(WHAT THE EXERCISE ASKS):
Only one thing is required: the number of lines in the entries below that contain "agent".

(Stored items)
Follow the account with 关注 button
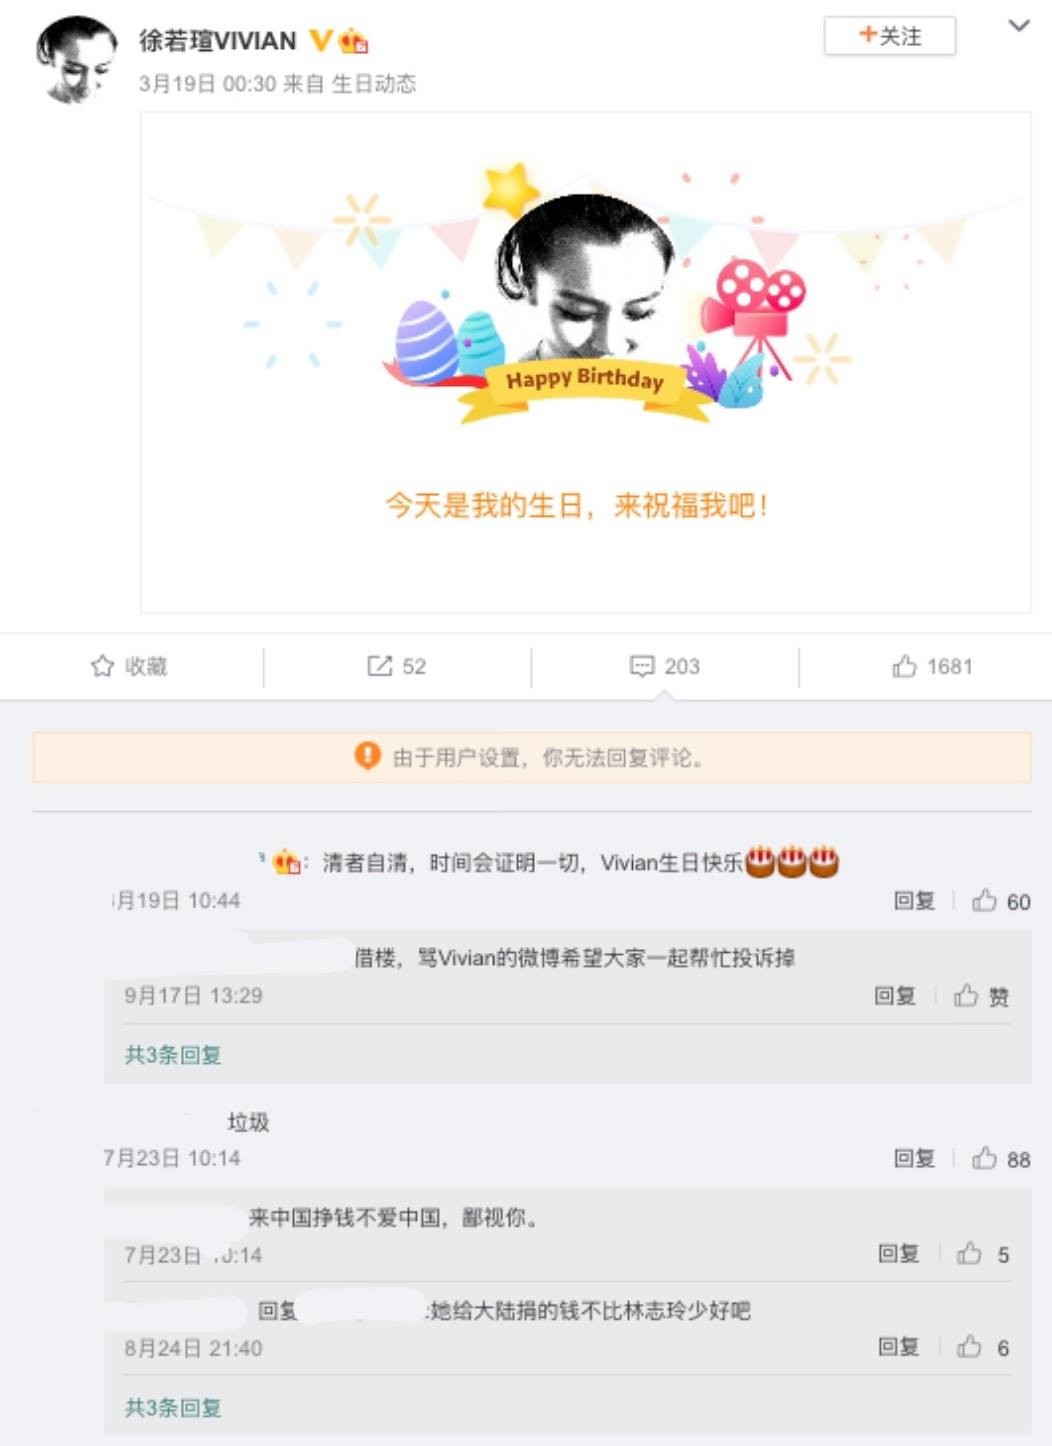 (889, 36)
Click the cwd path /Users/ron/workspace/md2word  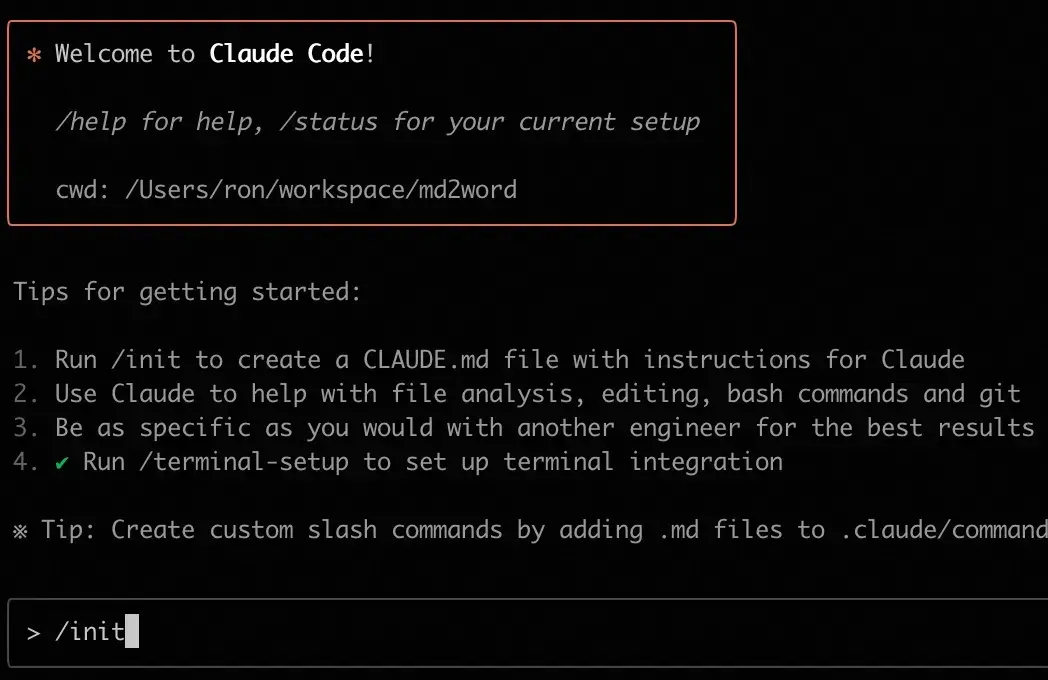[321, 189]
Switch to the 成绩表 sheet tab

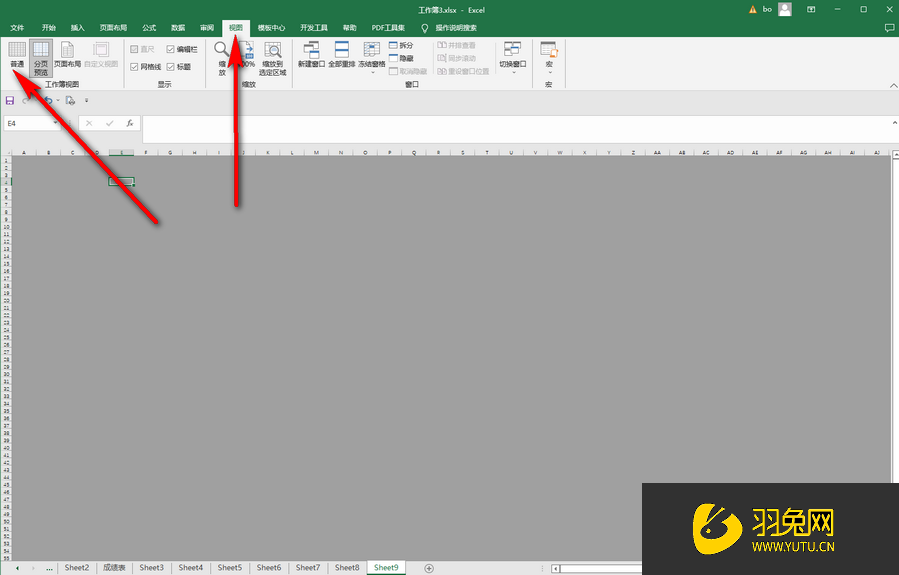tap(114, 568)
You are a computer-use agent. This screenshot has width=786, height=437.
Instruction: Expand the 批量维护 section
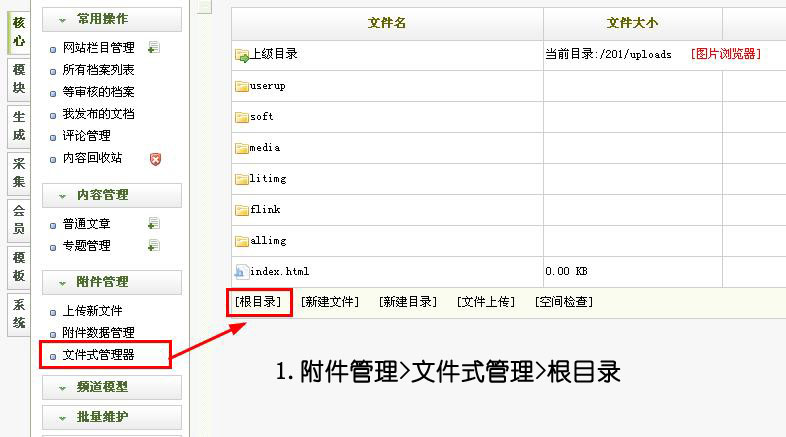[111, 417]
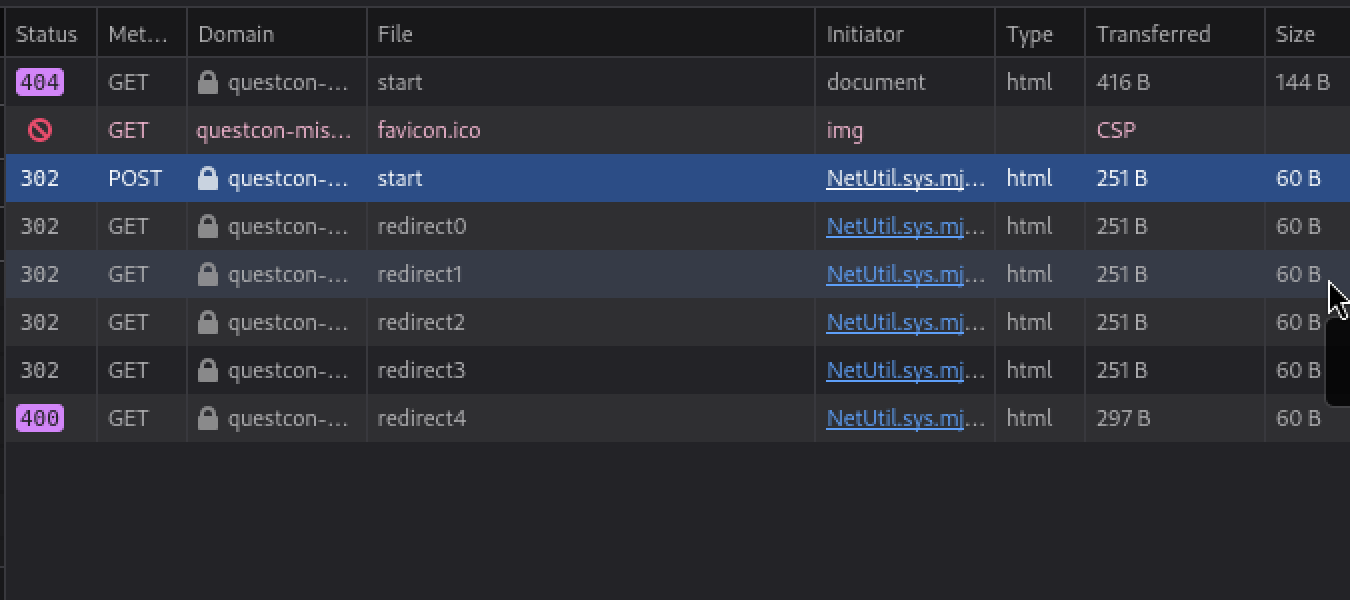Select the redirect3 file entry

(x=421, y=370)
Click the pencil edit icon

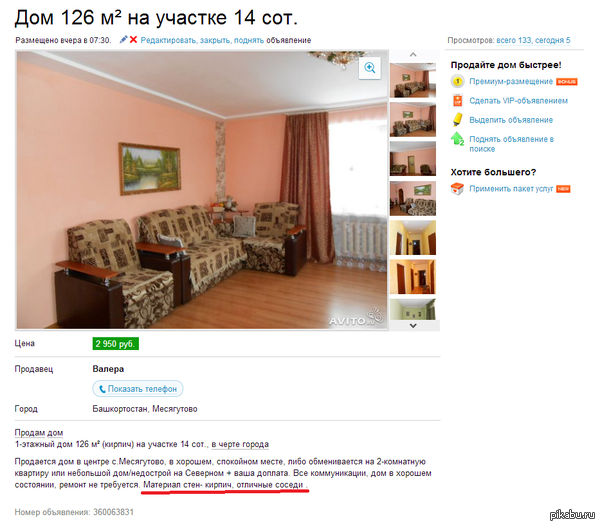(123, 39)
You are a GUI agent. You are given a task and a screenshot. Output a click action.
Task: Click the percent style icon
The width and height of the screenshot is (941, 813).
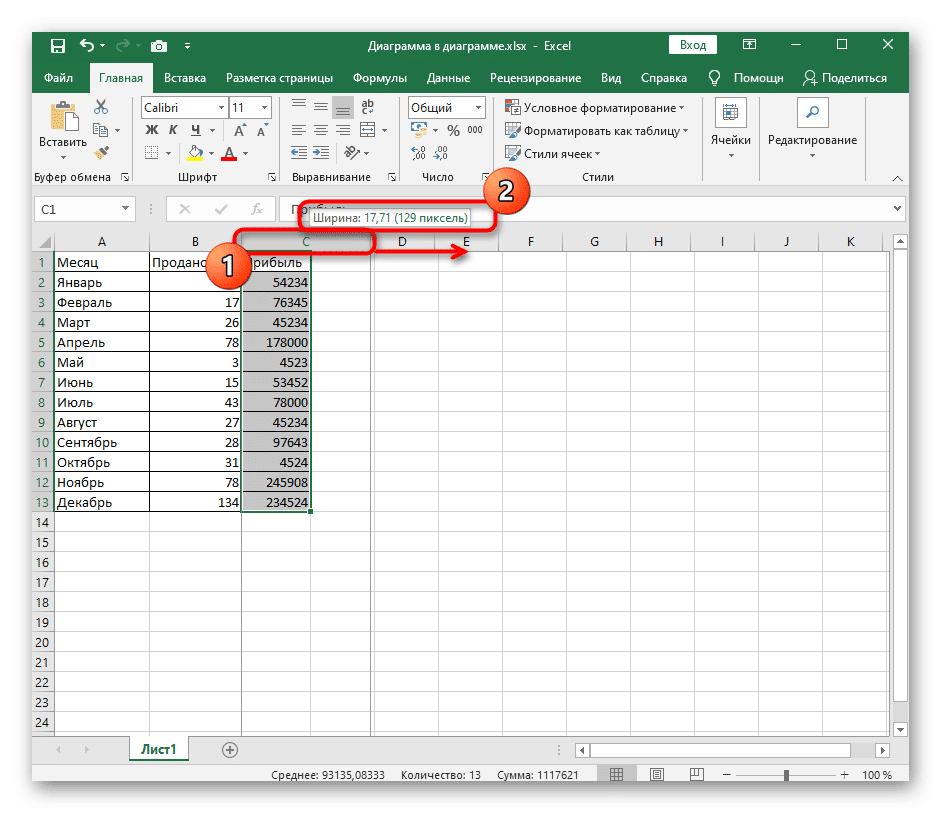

(COMPLETED TASK):
2